[clug] Re CO2 footprint of Searches: Storm in A Tea Cup or Deep Green Issue?

Robert Edwards bob at cs.anu.edu.au
Tue Sep 8 18:20:10 MDT 2009


Wesley Bruce wrote:
> Its not that big a problem. Several people have been across the problem
> for years and new super efficient servers, etc are being built and
> deployed. Like everything the process is slowed down by the current bust
> {read Ron Pauls 'End the FED' on that one}. 
> 
> The Rocky Mountains Institute has built a super lean server.
> http://www.rmi.org/sitepages/pid535.php
> 
> Other projects include. Putting the server beside a powerstation so the
> waste heat from the powerstation can drive the coolers directly. Russia,
> Greenland and Nunavut are building passive cooled systems in the high
> arctic. 
> Putting the server farm in a swimming pool complex has also worked in
> Europe. There the computers heat the pool, the Pool is cooled passively
> by high evaporation in summer. 
> 
> I've also looked at Server sky http://server-sky.com/
> Its a very cute solution of putting the servers in outer space on
> micro-swarm-sats. There they chill down to a few degrees C in the sun,
> which powers them, and chill to cryogenic temperatures in the earths
> shadow. If server sky works its truly global giving super data and
> storage to both first world and the third world equally. Its an open
> source project.  
> Some boffins are working on computers that run hot using a variant of
> the old valve circuits at the micro scale in vacuum. These need to be
> heated to work and by combining them with systems that need to dump the
> same waste heat they compliment each other. 
> I've also heard of some NASA boffins that are designing electronics that
> run just fine at 800 C, they want to send robots to Venus that last
> longer than six minutes on the surface. Some computers like it hot.
> 
> I may not know much about linux but energy is my game.
>  

Seems to me that this discussion has moved to focussing (again) on the
data center, which is a reasonably well-understood problem. But Steve
also asked the question about all the internet infrastructure to get
your bits to/from the Arctic circle/space/Montreal etc.

I have been asking this same question for some years now but there
doesn't appear to be a lot of research results into this area. How
much does it _really_ cost in energy terms to get me a gigabyte of
data from a data center in Iceland vs. one in Canberra?

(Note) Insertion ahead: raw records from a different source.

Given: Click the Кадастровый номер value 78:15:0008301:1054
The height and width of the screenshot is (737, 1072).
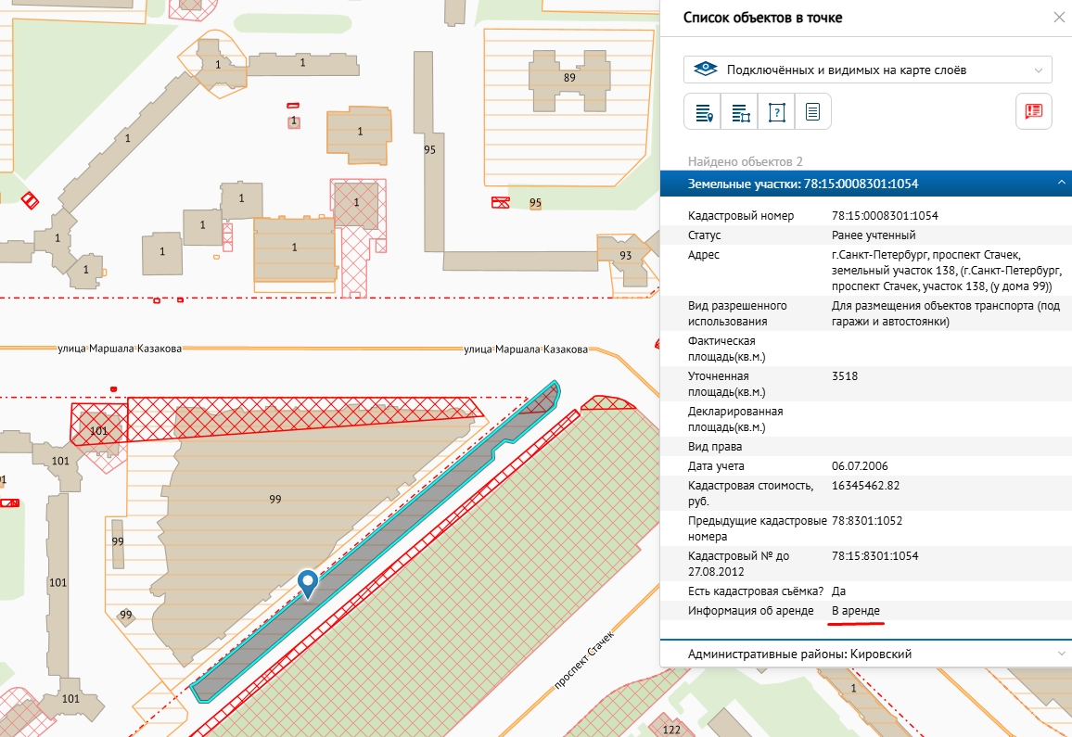Looking at the screenshot, I should click(x=885, y=216).
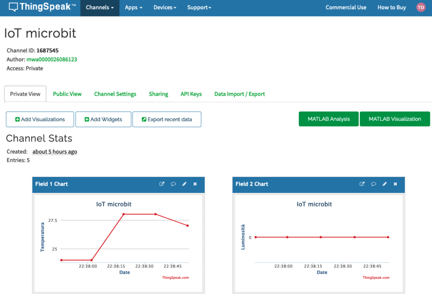
Task: Click the Field 2 Chart comment bubble icon
Action: [373, 184]
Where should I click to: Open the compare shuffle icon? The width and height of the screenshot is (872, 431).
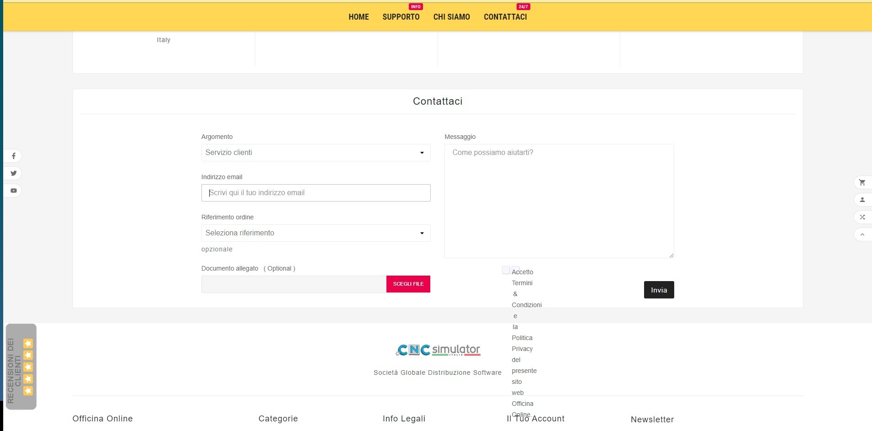pyautogui.click(x=862, y=217)
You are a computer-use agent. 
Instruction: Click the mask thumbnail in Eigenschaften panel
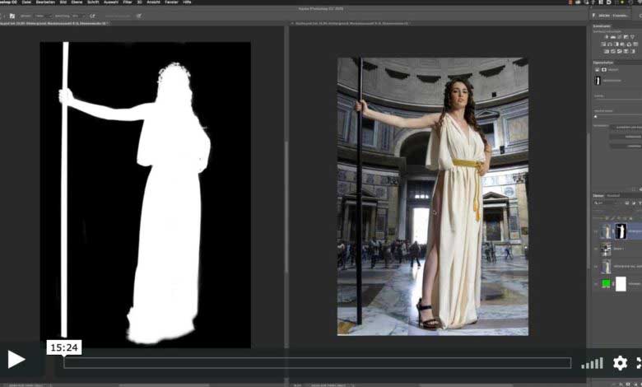[x=597, y=81]
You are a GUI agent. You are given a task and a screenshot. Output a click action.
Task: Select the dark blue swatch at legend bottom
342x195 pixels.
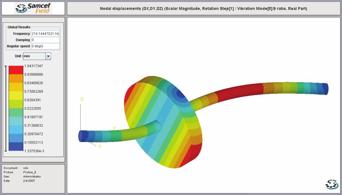pos(16,147)
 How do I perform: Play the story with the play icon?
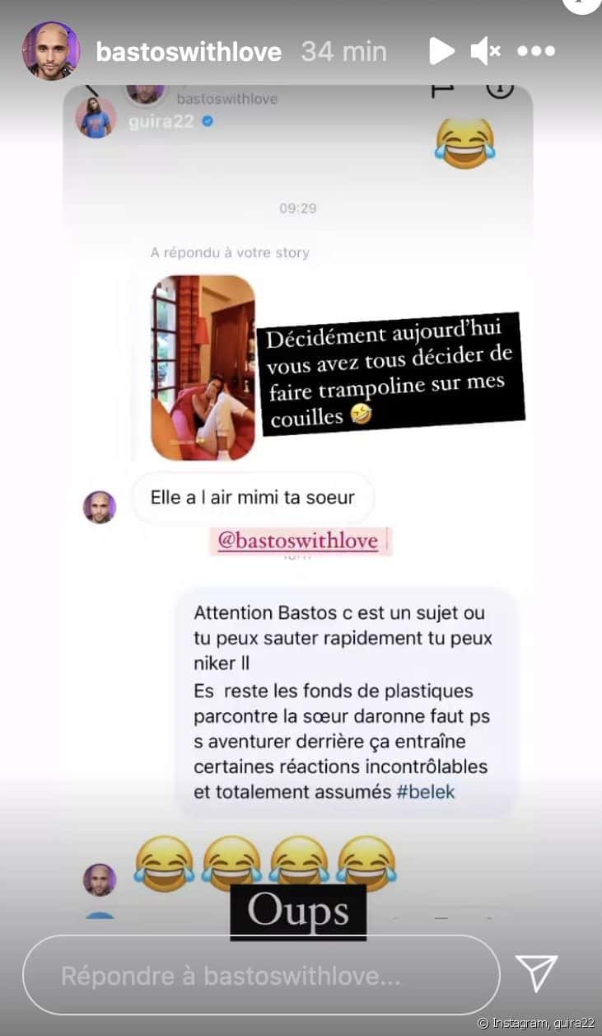click(x=441, y=51)
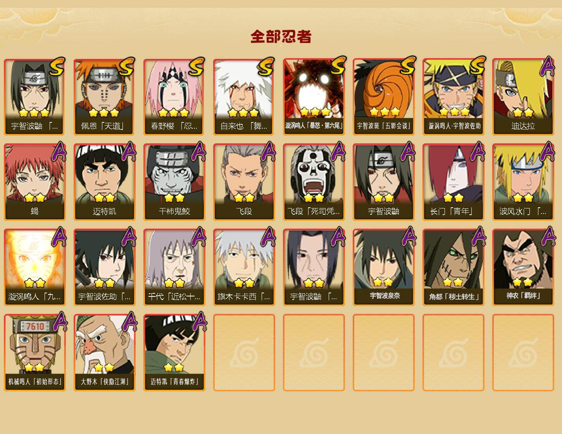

What about the "subscriber loop"/"last km"? Do some ISPs use "greener"
DSLAMs than others? Is TransACT's VDSL network more or less "green"
than iiNet or Internodes DSLAM stacks? Will the National Broadband
network with fibre to the home use more or less energy per gigabyte
delivered? What about the various 3G data technologies? And what
efforts are being made to make this final link more energy efficient?

Anybody got any good references?

Cheers,

Bob Edwards.

> 
> 
>> Apropos the search for a Green Laptop.
>> Mentioned on Lateline this week.
>>
>> "0.2g" per (google) search.
>>
>> BBC
>> <http://news.bbc.co.uk/2/hi/technology/7823387.stm>
>>
>> Google
>> <http://googleblog.blogspot.com/2009/01/powering-google-search.html>
>>
>> TechNewsWorld - 7g or 0.2g. 35KJ (10Wh) or 1KJ (0.3Wh) per search?
>> <http://www.technewsworld.com/story/Harvard-Prof-Sets-Record-Straight-on-Internet-Carbon-Study-65794.html>
>>
>> Harvard University physicist Alex Wissner-Gross,
>> "who manages the Web site CO2stats.com"
>> <http://www.co2stats.com/>
>>
>>
>>
>> I would've thought that server side was only a small part of the
>> equation... Backbones, transoceanic fibre, routers/switches, ISP's,
>> billing systems, ADSL, DSLAM's and your little old Desktop or Laptop
>> chugging away filling "black balloons" (according to the Adverts)
>>
>> IIRC, datacentres account for some very significant percentage of
>> power
>> used in Silicon Valley... [facts, anyone?]
>>
>> Average household electricity consumption is ~18kWh/day (67MJ/day).
>> In 2020 projected IT equipment use 3.2% residential electricity.
>>
>> Environment Australia:
>> "ENERGY USE IN THE AUSTRALIAN RESIDENTIAL SECTOR 1986 ? 2020"
>> <http://www.environment.gov.au/settlements/energyefficiency/buildings/publications/energyuse.html>
>>
>>
>>
>> And what we know for sure:
>>
>>   Linux produces less CO2 :-)
>>
>>
>>
>> Hug the Planet, get a Penguin on your Desktop!